### Input material:
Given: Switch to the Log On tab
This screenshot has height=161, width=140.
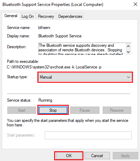Looking at the screenshot, I should click(x=28, y=16).
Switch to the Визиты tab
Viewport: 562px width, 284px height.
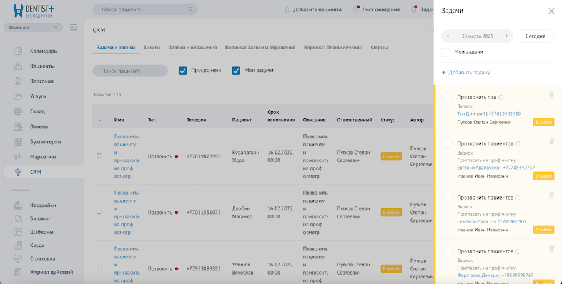click(152, 48)
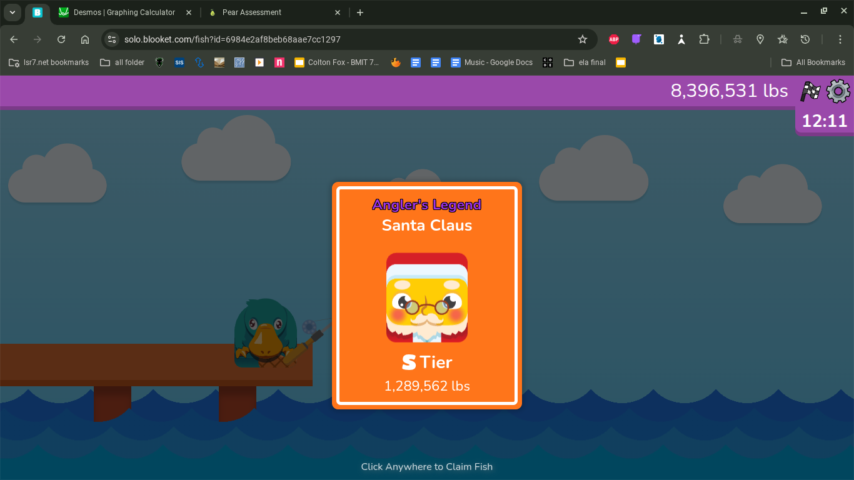The width and height of the screenshot is (854, 480).
Task: Open the AdBlock Plus extension icon
Action: (614, 39)
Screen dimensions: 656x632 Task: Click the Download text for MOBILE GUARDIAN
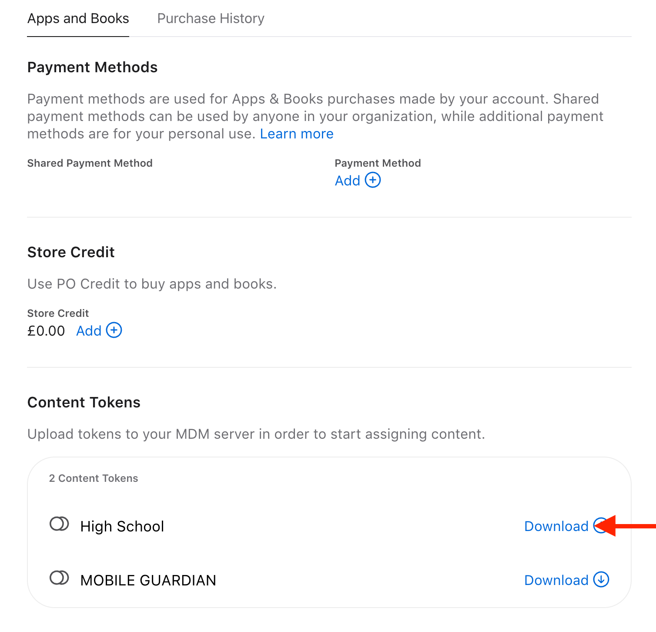coord(556,580)
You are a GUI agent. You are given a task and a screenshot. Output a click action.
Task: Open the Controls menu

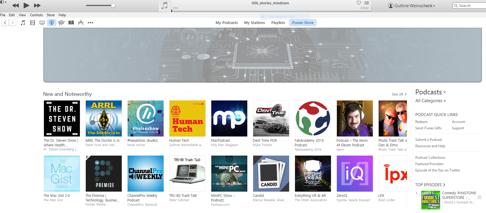(36, 15)
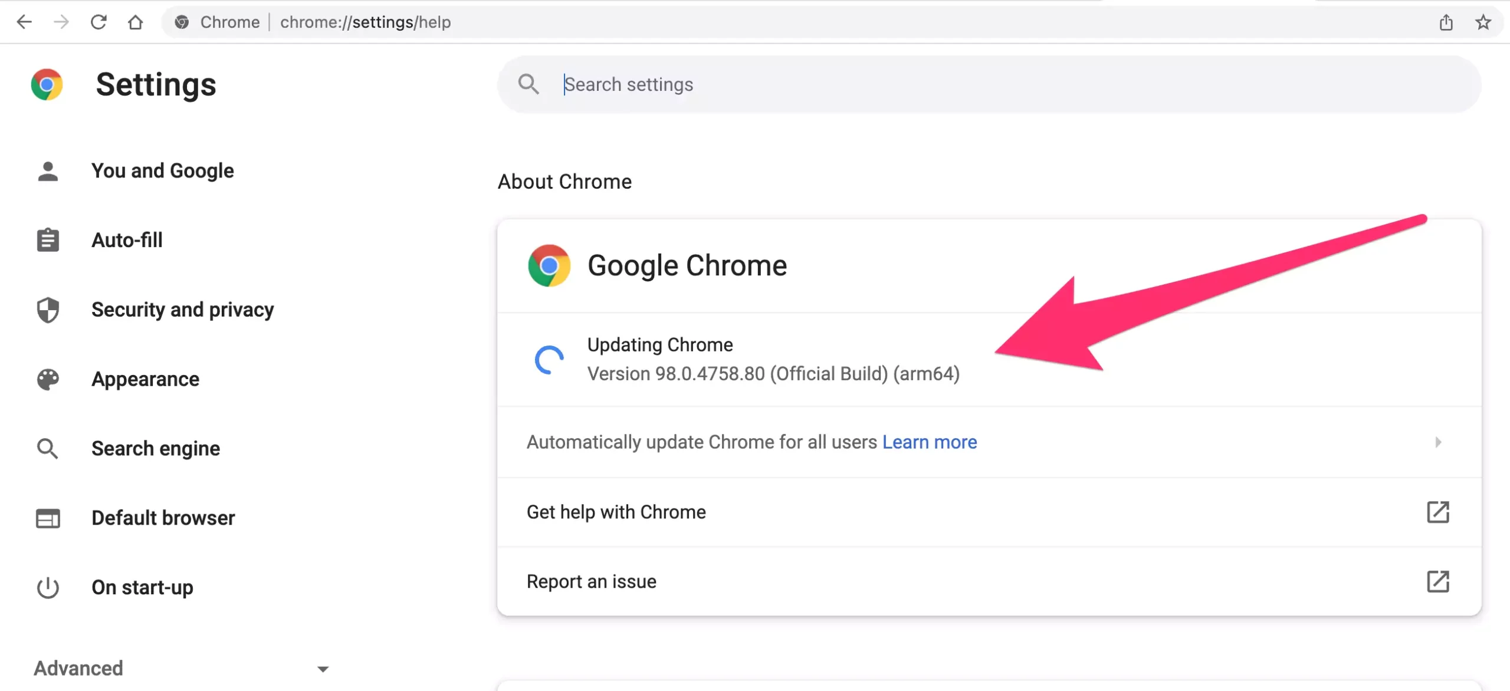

### Problem to work on:
Print out each record exactly as shown, but keep the pictures out.

### Solved problem:
Given: Switch to the Log On tab
This screenshot has height=161, width=140.
Looking at the screenshot, I should click(x=28, y=16).
Switch to the Визиты tab
Viewport: 562px width, 284px height.
click(152, 48)
The width and height of the screenshot is (854, 480).
Task: Open the AdBlock Plus extension icon
Action: (614, 39)
Screen dimensions: 656x632 Task: Click the Download text for MOBILE GUARDIAN
coord(556,580)
You are a GUI agent. You are given a task and a screenshot. Output a click action.
Task: Open the Controls menu

(36, 15)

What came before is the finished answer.